Exercise aim:
Copy the rows below word for word, beginning with the line that contains "Task: Open the Standard xAPI dropdown" and ending with the line that contains "Looking at the screenshot, I should click(x=28, y=139).", both included.

Supplied records:
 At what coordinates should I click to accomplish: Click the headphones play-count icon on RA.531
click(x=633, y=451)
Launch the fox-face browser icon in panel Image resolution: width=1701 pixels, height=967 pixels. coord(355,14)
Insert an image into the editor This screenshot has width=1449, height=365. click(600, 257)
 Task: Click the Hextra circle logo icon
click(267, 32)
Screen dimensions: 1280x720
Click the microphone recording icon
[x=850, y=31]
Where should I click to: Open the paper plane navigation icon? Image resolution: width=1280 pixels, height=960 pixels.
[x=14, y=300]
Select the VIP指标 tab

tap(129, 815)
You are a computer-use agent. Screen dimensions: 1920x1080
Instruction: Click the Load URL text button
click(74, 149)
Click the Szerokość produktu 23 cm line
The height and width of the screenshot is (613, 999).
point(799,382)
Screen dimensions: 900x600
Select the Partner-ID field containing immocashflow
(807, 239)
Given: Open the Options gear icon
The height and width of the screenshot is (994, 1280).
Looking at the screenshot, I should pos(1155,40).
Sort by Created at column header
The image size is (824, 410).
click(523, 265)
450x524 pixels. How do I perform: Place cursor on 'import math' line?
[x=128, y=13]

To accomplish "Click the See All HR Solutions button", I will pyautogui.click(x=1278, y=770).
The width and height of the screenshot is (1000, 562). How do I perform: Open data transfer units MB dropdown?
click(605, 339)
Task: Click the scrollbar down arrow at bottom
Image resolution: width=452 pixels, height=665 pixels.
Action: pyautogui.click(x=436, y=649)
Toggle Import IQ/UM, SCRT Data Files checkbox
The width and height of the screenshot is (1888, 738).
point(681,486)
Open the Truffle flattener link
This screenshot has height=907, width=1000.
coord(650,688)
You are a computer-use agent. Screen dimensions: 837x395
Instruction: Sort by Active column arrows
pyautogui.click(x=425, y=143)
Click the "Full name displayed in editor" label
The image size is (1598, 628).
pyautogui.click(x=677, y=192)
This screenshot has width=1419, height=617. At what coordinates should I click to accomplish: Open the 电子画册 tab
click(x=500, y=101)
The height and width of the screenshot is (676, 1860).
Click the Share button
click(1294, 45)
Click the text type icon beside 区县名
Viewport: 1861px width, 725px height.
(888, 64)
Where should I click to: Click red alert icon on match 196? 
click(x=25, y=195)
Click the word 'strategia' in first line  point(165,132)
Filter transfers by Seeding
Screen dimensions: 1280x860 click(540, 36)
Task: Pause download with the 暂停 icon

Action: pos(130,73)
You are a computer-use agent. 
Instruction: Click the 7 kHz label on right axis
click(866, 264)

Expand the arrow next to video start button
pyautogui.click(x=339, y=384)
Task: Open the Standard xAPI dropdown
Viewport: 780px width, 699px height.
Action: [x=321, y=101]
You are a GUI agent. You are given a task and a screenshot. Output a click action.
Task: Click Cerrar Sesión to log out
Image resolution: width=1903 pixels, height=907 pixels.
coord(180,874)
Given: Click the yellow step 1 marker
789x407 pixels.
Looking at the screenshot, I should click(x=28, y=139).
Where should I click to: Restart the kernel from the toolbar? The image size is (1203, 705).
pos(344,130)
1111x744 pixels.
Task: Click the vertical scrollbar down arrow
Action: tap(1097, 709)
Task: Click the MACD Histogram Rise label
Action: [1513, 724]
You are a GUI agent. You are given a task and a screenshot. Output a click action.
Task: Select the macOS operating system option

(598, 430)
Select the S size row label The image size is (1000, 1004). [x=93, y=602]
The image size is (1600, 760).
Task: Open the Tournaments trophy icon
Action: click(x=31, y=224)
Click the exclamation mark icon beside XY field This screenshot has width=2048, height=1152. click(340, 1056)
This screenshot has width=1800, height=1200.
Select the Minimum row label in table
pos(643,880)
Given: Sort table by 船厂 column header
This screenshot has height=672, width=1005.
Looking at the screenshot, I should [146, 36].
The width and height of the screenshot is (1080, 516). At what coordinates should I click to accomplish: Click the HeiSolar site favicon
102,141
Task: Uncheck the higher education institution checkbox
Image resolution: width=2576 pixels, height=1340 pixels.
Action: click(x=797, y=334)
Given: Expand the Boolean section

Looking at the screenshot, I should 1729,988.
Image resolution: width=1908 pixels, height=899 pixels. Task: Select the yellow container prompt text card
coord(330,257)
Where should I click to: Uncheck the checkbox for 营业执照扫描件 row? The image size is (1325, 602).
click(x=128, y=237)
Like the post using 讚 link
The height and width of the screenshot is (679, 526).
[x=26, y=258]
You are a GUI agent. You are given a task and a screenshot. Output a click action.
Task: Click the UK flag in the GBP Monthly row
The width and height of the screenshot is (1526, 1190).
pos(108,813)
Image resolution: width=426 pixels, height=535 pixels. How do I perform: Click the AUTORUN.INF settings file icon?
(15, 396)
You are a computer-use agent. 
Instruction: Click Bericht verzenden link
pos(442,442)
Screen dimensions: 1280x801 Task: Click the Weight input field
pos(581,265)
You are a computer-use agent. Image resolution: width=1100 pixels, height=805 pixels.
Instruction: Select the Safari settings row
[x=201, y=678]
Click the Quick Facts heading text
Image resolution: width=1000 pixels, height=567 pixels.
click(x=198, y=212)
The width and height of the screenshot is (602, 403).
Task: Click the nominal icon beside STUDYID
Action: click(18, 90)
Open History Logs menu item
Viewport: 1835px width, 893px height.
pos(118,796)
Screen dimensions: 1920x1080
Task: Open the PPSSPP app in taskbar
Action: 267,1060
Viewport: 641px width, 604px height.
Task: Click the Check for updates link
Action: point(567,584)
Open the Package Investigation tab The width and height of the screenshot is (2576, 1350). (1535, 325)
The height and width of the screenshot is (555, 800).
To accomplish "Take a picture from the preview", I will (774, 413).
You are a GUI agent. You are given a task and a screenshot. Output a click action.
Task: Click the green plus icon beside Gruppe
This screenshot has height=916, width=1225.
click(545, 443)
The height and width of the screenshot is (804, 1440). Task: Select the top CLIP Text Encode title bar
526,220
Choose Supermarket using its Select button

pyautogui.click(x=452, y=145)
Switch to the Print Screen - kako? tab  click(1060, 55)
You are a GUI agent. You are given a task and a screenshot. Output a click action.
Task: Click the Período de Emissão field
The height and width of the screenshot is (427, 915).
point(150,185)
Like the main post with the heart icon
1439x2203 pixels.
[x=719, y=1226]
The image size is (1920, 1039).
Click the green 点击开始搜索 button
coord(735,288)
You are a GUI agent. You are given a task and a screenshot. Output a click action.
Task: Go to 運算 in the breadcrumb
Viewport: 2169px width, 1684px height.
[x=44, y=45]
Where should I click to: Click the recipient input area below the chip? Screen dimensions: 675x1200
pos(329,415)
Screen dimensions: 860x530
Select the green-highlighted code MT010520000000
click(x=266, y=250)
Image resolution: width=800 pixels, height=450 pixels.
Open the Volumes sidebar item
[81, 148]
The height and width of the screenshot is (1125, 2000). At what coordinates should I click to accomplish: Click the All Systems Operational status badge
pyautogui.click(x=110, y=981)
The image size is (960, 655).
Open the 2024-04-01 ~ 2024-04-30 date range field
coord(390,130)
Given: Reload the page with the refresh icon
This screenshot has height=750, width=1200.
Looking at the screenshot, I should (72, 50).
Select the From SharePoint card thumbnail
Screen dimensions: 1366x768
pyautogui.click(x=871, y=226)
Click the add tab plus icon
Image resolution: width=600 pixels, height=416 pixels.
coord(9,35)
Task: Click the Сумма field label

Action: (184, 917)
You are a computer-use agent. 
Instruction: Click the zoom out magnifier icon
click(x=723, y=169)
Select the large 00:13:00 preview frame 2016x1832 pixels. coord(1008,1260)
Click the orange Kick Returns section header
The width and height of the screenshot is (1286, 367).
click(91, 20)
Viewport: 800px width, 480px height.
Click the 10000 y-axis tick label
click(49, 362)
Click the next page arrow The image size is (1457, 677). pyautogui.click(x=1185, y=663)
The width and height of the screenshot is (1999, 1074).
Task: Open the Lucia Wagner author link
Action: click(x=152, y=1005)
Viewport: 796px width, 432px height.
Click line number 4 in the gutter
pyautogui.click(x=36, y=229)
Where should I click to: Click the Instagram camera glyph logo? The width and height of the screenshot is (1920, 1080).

Result of this exercise:
Task: Open the Standard xAPI dropdown
Viewport: 780px width, 699px height.
Action: [x=321, y=101]
You are a GUI agent. You are given a task and a screenshot. Output a click action.
Task: Click Cerrar Sesión to log out
Image resolution: width=1903 pixels, height=907 pixels.
coord(180,874)
Given: Click the yellow step 1 marker
789x407 pixels.
Looking at the screenshot, I should click(x=28, y=139).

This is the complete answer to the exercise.